Document segment:
Unfortunately, spending a day in Buenos Aires, Trujillos part that is the closest to the water, turned out to be highly dangerous. As the sun is burning intensely, you won’t notice the strong wind blowing around you that makes you sick. I experienced this myself spending the following week in my bed, occasionally getting up to prepare the next cup of tea. After ten days I’m still recovering and hope, that I’ll feel better as soon as possible as it’s Halloween today and other great events promise to come up too!

~ Jenny

Tarapoto – the Peruvian jungle pt. 2

Day 3 – Wednesday

Today we finally got to taste the hostel’s breakfast and just as everything here it consisted majorly of the admittedly delicious cooked bananas. Our tour to a near waterfall started with some delay because of ongoing street reparations, caused by rocks falling off the stone walls. But the way was absolutely worth it. After a short walk downhill, we crossed a small river and arrived at the waterfall and its laguna around. The nature was still very calm and we had a relaxing time swimming around. Later, we climbed up a bit and swam to the spot directly under the waterfall – standing next to it was intensely spectacular and it was a real shame we couldn’t take pictures of that! But luckily we got a whole lot of other pictures, of us swimming, laughing and of course jumping off the cliff into the waterfall! The first time I really needed some time until I dared letting go but the second time was already easier and a lot of fun!
That much action made us hungry and the lunchbox was again filled with the amazing local food. Before hiking back up, we relaxed a little in the hot water of the natural springs and enjoyed the beautiful scenery around us.


On our way back (including 1h waiting again), we stopped at a viewpoint and at a small bakery where we were able to try artisan bread. It was freshly prepared and still warm and very different from our bread. I liked it a lot and bought some more for our drive back to Trujillo.
Our last night we spent tasting some more local food (today: Juanes, a rice dish with egg and chicken) and ended the day drinking cocktails in the streets of Tarapoto.

Data section:
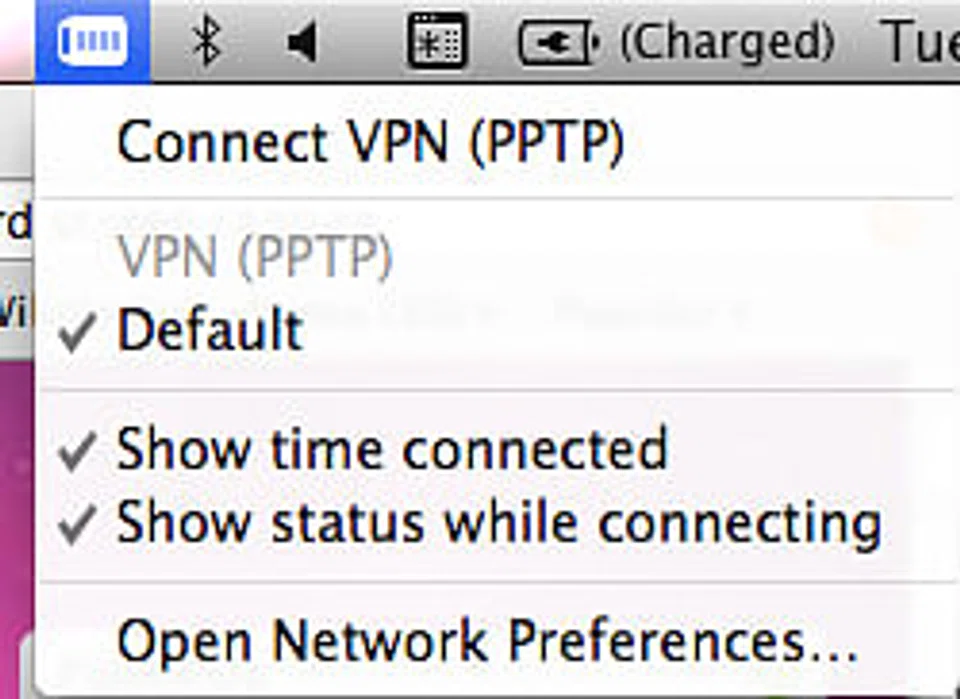
Task: Click the greyed VPN (PPTP) section header
Action: 255,259
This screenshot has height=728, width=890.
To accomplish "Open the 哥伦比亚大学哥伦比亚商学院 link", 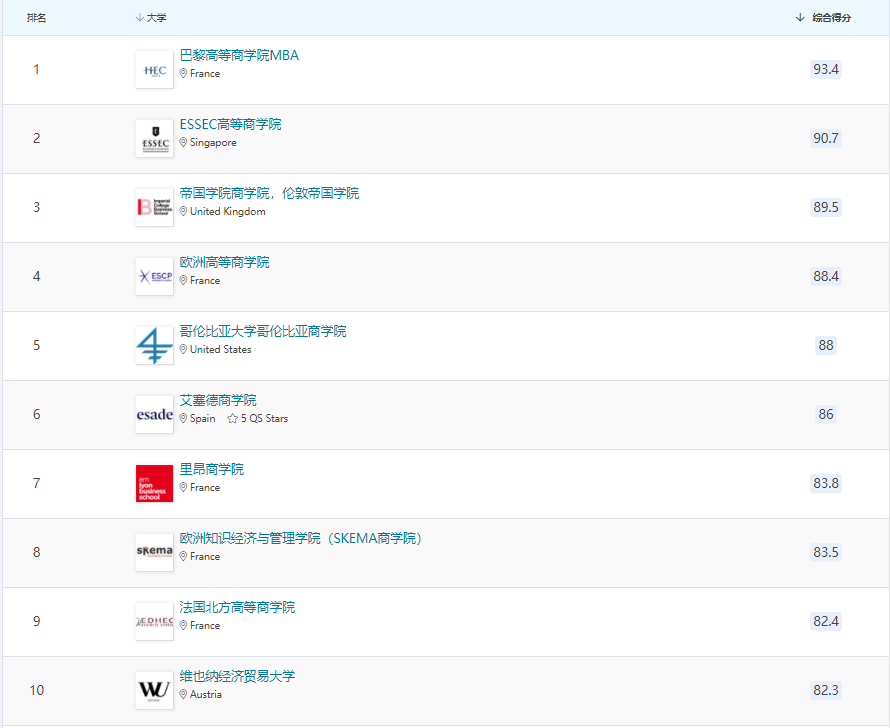I will (x=263, y=331).
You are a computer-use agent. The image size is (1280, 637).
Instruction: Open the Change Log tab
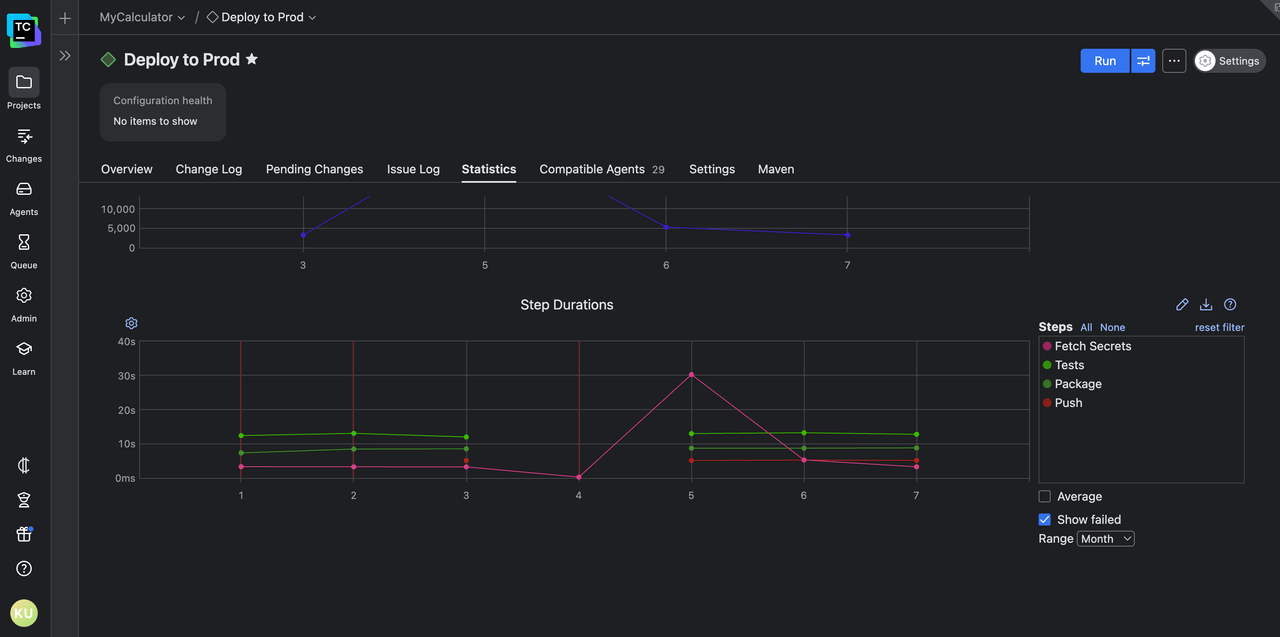[x=209, y=169]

Work request 1:
Answer these questions about the Tarapoto travel text:
(a) What delayed the start of the tour to the waterfall?
(b) What did the lunchbox hold?
(c) What is Juanes?
Work request 2:
Rewrite the stretch of the Tarapoto travel text from "That much action" through "scenery around us.", swapping "lunchbox" for "picnic basket".

Your response 1:
(a) Ongoing street reparations, caused by rocks falling off the stone walls.
(b) The amazing local food.
(c) A rice dish with egg and chicken.

Your response 2:
That much action made us hungry and the picnic basket was again filled with the amazing local food. Before hiking back up, we relaxed a little in the hot water of the natural springs and enjoyed the beautiful scenery around us.